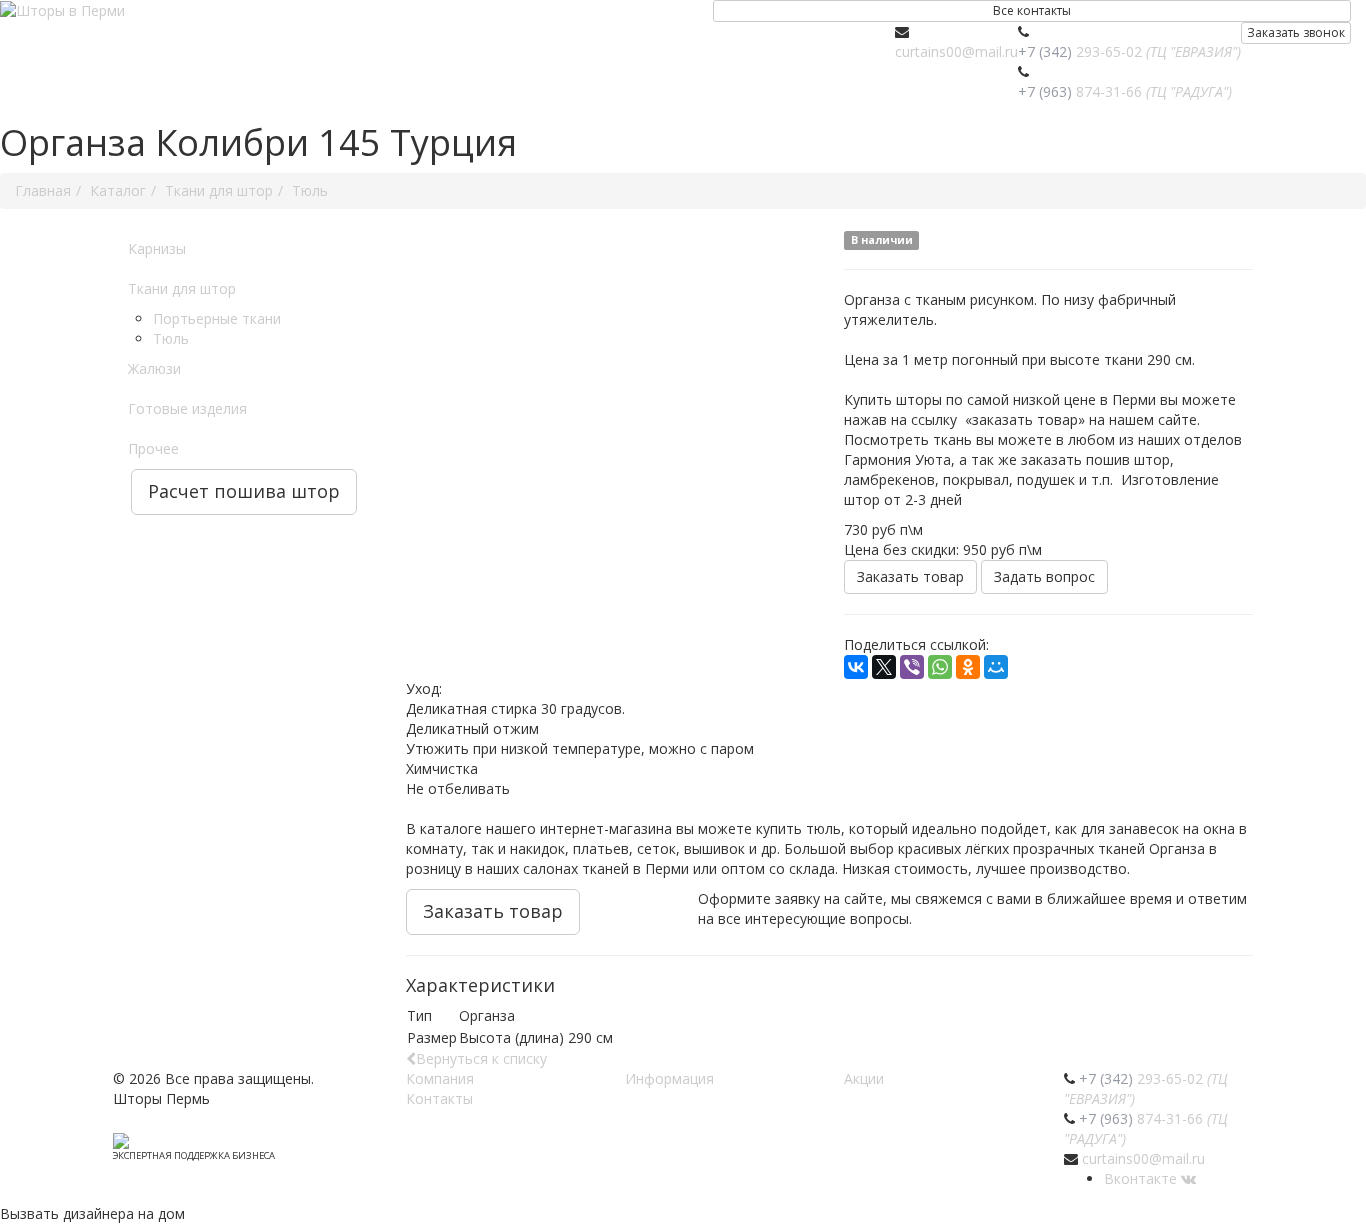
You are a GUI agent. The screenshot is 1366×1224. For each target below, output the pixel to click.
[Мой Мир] (996, 667)
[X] (884, 667)
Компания (440, 1078)
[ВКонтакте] (856, 667)
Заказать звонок (1296, 32)
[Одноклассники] (968, 667)
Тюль (171, 338)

§

Exactly the lines from the line holding "[Мой Мир] (996, 667)" through the close of the listing above make up the answer; include nothing else.

[Мой Мир] (996, 667)
[X] (884, 667)
Компания (440, 1078)
[ВКонтакте] (856, 667)
Заказать звонок (1296, 32)
[Одноклассники] (968, 667)
Тюль (171, 338)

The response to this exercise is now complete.